◆ **What you have to do**
Copy out the data below without any changes, from its first line through the line containing "Open the EN", with both of those lines included.

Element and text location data
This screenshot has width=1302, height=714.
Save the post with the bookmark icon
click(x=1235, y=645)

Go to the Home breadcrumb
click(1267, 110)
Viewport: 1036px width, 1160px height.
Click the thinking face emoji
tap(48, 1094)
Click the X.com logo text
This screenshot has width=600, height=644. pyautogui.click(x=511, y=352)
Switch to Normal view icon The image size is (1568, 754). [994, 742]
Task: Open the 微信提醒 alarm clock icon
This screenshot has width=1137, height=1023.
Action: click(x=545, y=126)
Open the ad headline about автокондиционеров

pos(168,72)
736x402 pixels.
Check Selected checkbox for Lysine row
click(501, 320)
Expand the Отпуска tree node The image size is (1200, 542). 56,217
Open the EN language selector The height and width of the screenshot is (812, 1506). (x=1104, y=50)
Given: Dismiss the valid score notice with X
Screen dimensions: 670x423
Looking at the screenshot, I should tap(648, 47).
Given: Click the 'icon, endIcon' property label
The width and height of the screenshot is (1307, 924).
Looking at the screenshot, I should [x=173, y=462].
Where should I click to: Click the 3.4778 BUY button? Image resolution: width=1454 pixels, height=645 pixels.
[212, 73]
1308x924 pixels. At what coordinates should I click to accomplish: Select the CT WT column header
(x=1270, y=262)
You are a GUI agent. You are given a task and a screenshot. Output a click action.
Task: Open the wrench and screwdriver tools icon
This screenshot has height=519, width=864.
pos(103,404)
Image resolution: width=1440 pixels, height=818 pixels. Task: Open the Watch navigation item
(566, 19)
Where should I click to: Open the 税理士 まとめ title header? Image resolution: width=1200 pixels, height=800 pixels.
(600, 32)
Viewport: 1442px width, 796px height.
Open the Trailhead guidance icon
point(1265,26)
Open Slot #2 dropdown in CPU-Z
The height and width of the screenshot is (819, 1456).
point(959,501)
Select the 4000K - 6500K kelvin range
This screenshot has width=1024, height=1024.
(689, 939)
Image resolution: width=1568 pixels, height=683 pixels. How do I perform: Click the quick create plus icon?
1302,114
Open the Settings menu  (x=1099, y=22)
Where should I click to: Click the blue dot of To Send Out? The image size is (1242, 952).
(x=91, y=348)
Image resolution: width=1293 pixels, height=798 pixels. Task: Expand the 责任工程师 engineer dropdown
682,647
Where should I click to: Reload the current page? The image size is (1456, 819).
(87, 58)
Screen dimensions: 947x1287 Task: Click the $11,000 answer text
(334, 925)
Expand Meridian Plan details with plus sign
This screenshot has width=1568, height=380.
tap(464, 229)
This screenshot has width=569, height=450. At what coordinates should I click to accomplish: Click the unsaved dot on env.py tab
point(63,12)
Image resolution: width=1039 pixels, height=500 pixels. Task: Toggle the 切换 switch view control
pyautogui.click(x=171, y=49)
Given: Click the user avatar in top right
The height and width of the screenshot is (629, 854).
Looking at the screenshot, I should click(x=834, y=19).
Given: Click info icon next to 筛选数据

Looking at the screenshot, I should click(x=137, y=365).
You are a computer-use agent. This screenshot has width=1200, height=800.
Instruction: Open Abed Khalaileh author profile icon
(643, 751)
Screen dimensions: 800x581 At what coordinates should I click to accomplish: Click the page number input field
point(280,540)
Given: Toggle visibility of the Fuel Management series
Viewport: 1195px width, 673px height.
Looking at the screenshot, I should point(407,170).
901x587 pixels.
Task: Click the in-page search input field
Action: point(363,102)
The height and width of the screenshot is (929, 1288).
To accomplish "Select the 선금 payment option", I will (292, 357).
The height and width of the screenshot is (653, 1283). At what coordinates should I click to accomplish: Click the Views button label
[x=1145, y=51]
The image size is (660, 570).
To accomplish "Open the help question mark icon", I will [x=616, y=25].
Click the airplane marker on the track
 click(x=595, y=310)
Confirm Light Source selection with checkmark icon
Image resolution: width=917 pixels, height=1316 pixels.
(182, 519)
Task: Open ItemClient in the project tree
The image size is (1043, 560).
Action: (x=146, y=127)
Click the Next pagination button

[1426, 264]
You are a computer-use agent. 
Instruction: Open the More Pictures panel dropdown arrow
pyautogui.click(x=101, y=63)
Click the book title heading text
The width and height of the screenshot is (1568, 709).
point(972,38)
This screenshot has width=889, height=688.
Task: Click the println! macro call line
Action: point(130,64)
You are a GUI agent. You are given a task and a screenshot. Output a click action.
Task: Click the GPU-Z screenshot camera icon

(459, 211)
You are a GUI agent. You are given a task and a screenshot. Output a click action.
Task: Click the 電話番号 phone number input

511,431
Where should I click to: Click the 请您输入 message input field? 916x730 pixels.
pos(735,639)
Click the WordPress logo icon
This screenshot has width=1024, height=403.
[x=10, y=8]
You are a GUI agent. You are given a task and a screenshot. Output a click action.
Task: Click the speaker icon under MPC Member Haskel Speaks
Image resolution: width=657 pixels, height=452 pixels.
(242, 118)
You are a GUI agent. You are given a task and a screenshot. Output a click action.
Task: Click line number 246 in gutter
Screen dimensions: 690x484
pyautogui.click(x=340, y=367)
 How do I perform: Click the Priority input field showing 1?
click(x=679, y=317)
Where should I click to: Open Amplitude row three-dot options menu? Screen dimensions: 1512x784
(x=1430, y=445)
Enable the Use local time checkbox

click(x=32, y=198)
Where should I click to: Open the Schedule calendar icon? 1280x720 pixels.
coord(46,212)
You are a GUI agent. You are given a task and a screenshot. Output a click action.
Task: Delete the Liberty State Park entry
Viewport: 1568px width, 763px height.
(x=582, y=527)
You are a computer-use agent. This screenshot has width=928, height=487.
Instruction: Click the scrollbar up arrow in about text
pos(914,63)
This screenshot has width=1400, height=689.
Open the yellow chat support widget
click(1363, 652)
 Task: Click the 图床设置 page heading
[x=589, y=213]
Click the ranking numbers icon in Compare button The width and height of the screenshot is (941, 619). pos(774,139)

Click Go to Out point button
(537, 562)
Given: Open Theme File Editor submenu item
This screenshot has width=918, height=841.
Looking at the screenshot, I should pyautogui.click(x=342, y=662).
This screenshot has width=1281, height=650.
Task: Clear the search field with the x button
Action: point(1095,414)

◆ **Full response**
This screenshot has width=1302, height=714.
Save the post with the bookmark icon
click(x=1235, y=645)

Go to the Home breadcrumb
click(1267, 110)
Viewport: 1036px width, 1160px height.
Click the thinking face emoji
tap(48, 1094)
Click the X.com logo text
This screenshot has width=600, height=644. pyautogui.click(x=511, y=352)
Switch to Normal view icon The image size is (1568, 754). [994, 742]
Task: Open the 微信提醒 alarm clock icon
This screenshot has width=1137, height=1023.
Action: click(x=545, y=126)
Open the ad headline about автокондиционеров

pos(168,72)
736x402 pixels.
Check Selected checkbox for Lysine row
click(501, 320)
Expand the Отпуска tree node The image size is (1200, 542). 56,217
Open the EN language selector The height and width of the screenshot is (812, 1506). (x=1104, y=50)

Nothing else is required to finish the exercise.